May 12, 2022
“Statistically insignificant.” A Pacific Islander nonprofit director used this phrase to summarize one of the many challenges in getting support for the Native Hawaiian and Pacific Islander (NHPI) communities. This was a familiar sentiment.
From July 2019 to October 2020, I had the best hardest job. I was a partnership specialist with the U.S. Census Bureau assigned to engage Los Angeles County’s NHPI communities in the 2020 Census. I did not take this role lightly as NHPIs were identified as a hard-to-count population. At the time I was hired, I had less than a year to identify partners, build relationships, earn their trust, and get NHPIs to respond. I am not Native Hawaiian or Pacific Islander. I knew that there would be challenges in reaching them, but I also knew NHPIs ready to support me.
My colleagues and I strategized that I would focus on organizations that were not NHPI-specific (schools, businesses, local government, etc.) and that they would reach out to NHPI-specific organizations. Long Beach institutions were great resources. Long Beach Unified School District hosts Pacific Islander Voyage, monthly meetings with parents and other stakeholders to support Pacific Islander students. The Long Beach Community College Student Services coordinator was Samoan and helpful in organizing events and connections to reach NHPI students, including connecting me with the elder at the college-adjacent Church of Latter-Day Saints where NHPI student-athletes hung out. I went to rugby, football, and volleyball games throughout L.A. County to reach the parent groups. I spoke with the leaders of the two largest unions in the Port of Los Angeles who committed to the effort and referred me to NHPI-owned or frequented businesses in Willowbrook. A community member referred me to a Samoan-owned barbershop in Inglewood and connected me with a security guard company that hired a lot of Samoans. I went to choir practices, bingo, hula classes and gatherings across the county – also reaching NHPIs that have moved to Bakersfield, the Inland Empire, and Santa Clarita. I was able to find and connect with NHPIs through word of mouth. E-mail rarely led anywhere; phone calls and visits, however, went a very long way.
I thought of the Census as community organizing for data. But I also understood the NHPI community’s hesitance to respond– what was the point? Even if NHPIs responded in record numbers, their numbers would still be low compared to other ethnic groups. Oftentimes, NHPI data was also combined with ‘Asians.’ Thus, one of the issues NHPI leaders have long advocated for is disaggregation of data so that NHPI’s needs can effectively be addressed.
I recently visited Pacific Island Ethnic Art Museum (PIEAM) to do some reflection for this blog. PIEAM was the first organization I visited and my first confirmed Census partner. When I arrived, I learned that PIEAM is participating in L.A. County’s We Rise 2022, the county-wide series of community-led events supporting health and healing. PIEAM’s exhibit focused on COVID-19, as NHPIs were greatly affected by the pandemic. At the end of the visit, I was asked to take a We Rise survey on my phone that included questions about my knowledge of L.A. County’s mental health resources as well as my mental wellness. One of the questions asked about my racial background. Whereas the 2020 Census had a box for Native Hawaiian, Samoan, Chamorro, and Other Pacific Islanders, the county survey only had White, Black, Latino, Asian Pacific Islander, and Other. I’m Filipino and ‘Asian Pacific Islander’ was the closest of the five choices given. It saddened me because I knew that making that choice contributed to blurring NHPI data.
Working with NHPIs truly brought the shortcomings of data to life for me. We need to have accurate and disaggregated data, not just data. We also need be culturally competent. The complexity of the various NHPI ethnic groups and their relationship with the U.S. Government (state, territories, treaties, island nuclear bomb testing) and its treatment of people and sacred lands have resulted in NHPI’s reluctance to trust government and access safety net services. Also, services they can access vary depending on their histories and relationships.
What I have learned in my years of community work is that those with the greatest needs are often not seen in the data. To serve NHPIs and other hard-to-count communities, we need to go beyond data sets. NHPIs are very much present in Los Angeles County.

##########

TASK ITEM: According to the blog post on 2020 Census outreach, why have NHPI leaders long pushed for disaggregation of data? Answer in one to three sentences. The data here have nothing to do with the blog post.

INFORMATION PROVIDED:
##########

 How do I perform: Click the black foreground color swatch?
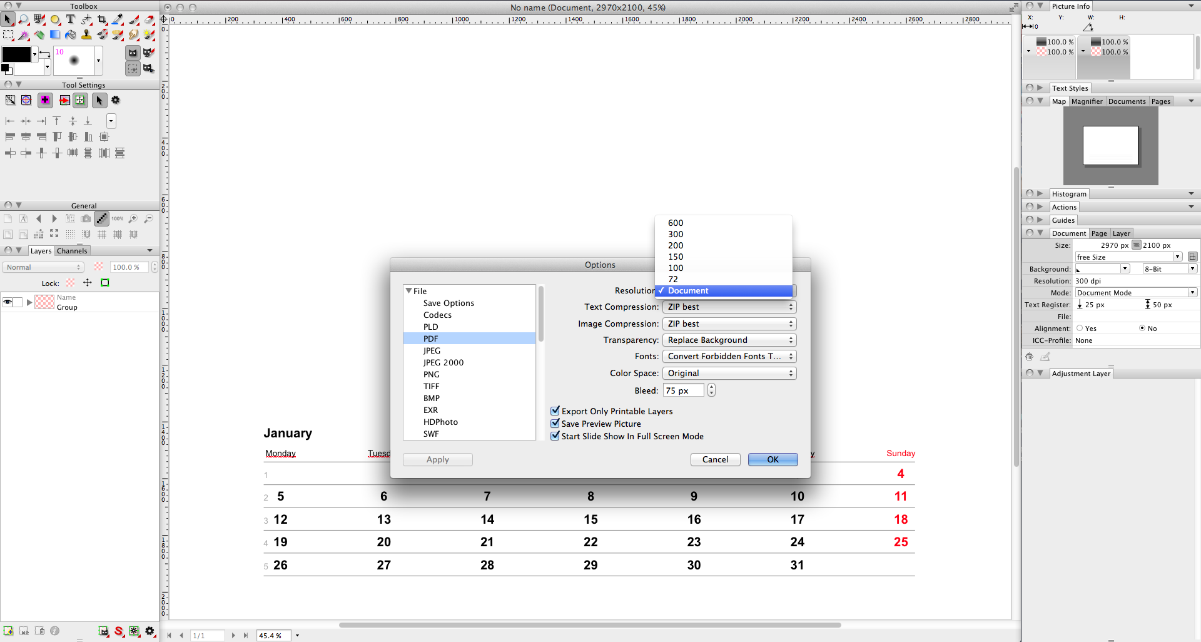(x=16, y=54)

##########

COMPLETED TASK: NHPI numbers would stay low next to other ethnic groups even with record response, and NHPI data was often combined with "Asians." Leaders have therefore pushed for disaggregated data so that NHPI needs can be effectively addressed.